## Activity
Your task is to write out all of the records once more, exactly.

[Stored items from a collection]
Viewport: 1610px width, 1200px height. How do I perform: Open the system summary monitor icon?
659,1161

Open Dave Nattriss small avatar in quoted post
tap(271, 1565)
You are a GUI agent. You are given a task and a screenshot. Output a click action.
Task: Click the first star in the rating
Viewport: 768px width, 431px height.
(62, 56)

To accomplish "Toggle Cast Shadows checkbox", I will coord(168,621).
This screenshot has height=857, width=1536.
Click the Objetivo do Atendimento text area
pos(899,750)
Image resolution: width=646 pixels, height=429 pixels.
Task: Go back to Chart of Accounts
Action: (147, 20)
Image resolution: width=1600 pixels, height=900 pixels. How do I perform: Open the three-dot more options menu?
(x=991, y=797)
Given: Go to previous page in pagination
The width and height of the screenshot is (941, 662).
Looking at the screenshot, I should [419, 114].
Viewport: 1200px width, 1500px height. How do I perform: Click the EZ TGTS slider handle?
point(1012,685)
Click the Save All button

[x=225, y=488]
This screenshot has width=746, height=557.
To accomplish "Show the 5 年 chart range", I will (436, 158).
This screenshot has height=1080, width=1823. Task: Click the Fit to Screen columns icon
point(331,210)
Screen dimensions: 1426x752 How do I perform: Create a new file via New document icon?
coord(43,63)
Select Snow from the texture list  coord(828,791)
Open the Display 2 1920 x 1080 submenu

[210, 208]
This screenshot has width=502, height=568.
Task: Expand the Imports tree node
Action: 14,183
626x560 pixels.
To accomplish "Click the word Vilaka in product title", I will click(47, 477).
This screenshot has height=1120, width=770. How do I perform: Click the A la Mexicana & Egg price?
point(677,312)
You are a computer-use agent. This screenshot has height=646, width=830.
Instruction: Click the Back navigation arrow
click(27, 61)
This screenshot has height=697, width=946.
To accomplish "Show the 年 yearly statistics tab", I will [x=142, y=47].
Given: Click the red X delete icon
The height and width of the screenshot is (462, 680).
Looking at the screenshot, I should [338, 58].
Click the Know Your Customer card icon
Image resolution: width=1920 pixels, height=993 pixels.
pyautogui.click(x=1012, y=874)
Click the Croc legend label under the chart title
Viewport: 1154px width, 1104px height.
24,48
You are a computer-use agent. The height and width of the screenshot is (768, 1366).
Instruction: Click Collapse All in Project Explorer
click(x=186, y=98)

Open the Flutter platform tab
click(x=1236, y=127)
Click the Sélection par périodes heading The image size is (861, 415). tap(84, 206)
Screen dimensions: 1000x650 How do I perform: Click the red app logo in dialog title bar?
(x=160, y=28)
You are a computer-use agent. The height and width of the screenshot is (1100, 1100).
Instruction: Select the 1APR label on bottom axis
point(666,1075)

## Written response
Viewport: 1610px width, 1200px height. How do I perform: Open the system summary monitor icon?
659,1161

Open Dave Nattriss small avatar in quoted post
tap(271, 1565)
You are a GUI agent. You are given a task and a screenshot. Output a click action.
Task: Click the first star in the rating
Viewport: 768px width, 431px height.
(62, 56)

To accomplish "Toggle Cast Shadows checkbox", I will coord(168,621).
This screenshot has height=857, width=1536.
Click the Objetivo do Atendimento text area
pos(899,750)
Image resolution: width=646 pixels, height=429 pixels.
Task: Go back to Chart of Accounts
Action: (147, 20)
Image resolution: width=1600 pixels, height=900 pixels. How do I perform: Open the three-dot more options menu?
(x=991, y=797)
Given: Go to previous page in pagination
The width and height of the screenshot is (941, 662).
Looking at the screenshot, I should [419, 114].
Viewport: 1200px width, 1500px height. How do I perform: Click the EZ TGTS slider handle?
point(1012,685)
Click the Save All button

[x=225, y=488]
This screenshot has width=746, height=557.
To accomplish "Show the 5 年 chart range", I will (436, 158).
This screenshot has height=1080, width=1823. Task: Click the Fit to Screen columns icon
point(331,210)
Screen dimensions: 1426x752 How do I perform: Create a new file via New document icon?
coord(43,63)
Select Snow from the texture list  coord(828,791)
Open the Display 2 1920 x 1080 submenu

[210, 208]
This screenshot has width=502, height=568.
Task: Expand the Imports tree node
Action: 14,183
626x560 pixels.
To accomplish "Click the word Vilaka in product title", I will click(47, 477).
This screenshot has height=1120, width=770. How do I perform: Click the A la Mexicana & Egg price?
point(677,312)
You are a computer-use agent. This screenshot has height=646, width=830.
Instruction: Click the Back navigation arrow
click(27, 61)
This screenshot has height=697, width=946.
To accomplish "Show the 年 yearly statistics tab", I will [x=142, y=47].
Given: Click the red X delete icon
The height and width of the screenshot is (462, 680).
Looking at the screenshot, I should [338, 58].
Click the Know Your Customer card icon
Image resolution: width=1920 pixels, height=993 pixels.
pyautogui.click(x=1012, y=874)
Click the Croc legend label under the chart title
Viewport: 1154px width, 1104px height.
24,48
You are a computer-use agent. The height and width of the screenshot is (768, 1366).
Instruction: Click Collapse All in Project Explorer
click(x=186, y=98)

Open the Flutter platform tab
click(x=1236, y=127)
Click the Sélection par périodes heading The image size is (861, 415). tap(84, 206)
Screen dimensions: 1000x650 How do I perform: Click the red app logo in dialog title bar?
(x=160, y=28)
You are a computer-use agent. The height and width of the screenshot is (1100, 1100).
Instruction: Select the 1APR label on bottom axis
point(666,1075)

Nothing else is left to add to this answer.